= Ákos Birtalan =

Romanian economist and politician (1962–2011)

Ákos Birtalan (2 June 1962 – 24 August 2011) was a Romanian economist and politician. A member of the Democratic Alliance of Hungarians in Romania (UDMR), he was elected to the Chamber of Deputies in the legislative elections of 1992, and reelected in 1996 and 2000 (representing Covasna County). In 1996–1998, Birtalan was Minister of Tourism in Victor Ciorbea's cabinet (formed around the Romanian Democratic Convention, CDR).
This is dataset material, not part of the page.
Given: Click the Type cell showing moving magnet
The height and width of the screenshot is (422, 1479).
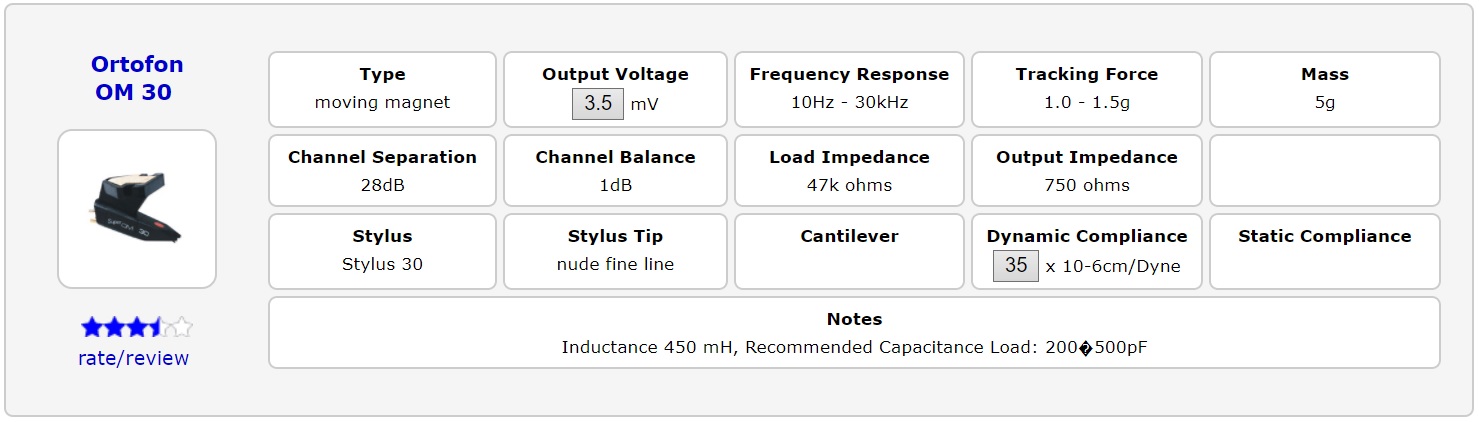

Born in Vețca, Mureș County, he is a member of the Hungarian community. Birtalan graduated from the Babeș-Bolyai University's Faculty of Economic Sciences (1985), and took a PhD in economics from the Academy of Economic Studies in Bucharest. He has authored several scientific works in both Romanian and Hungarian, and is a member of the Association of Hungarian Economists in Romania, while serving as head of the Economic Budget-Finance Commission for the UDMR's Council of Union Representatives.

Inside the Chamber, Ákos Birtalan has served on the Committee for Economic Policy, Reform and Privatization (1992–1996), the Committee for Public Administration, Territorial Development and Environmental Balance (1996–2000), the Committee on Budget, Finance and Banks (2004, initially serving as its secretary), and the Committee for Industries and Services (2004). He became a member of government in December 1996, following an agreement between Ciorbea and the UDMR's President Béla Markó – when the CDR increased its support by appointing two cabinet members of the UDMR: Birtalan and the Minister-Delegate for National Minorities, György Tokay.

Birtalan was married and had two children.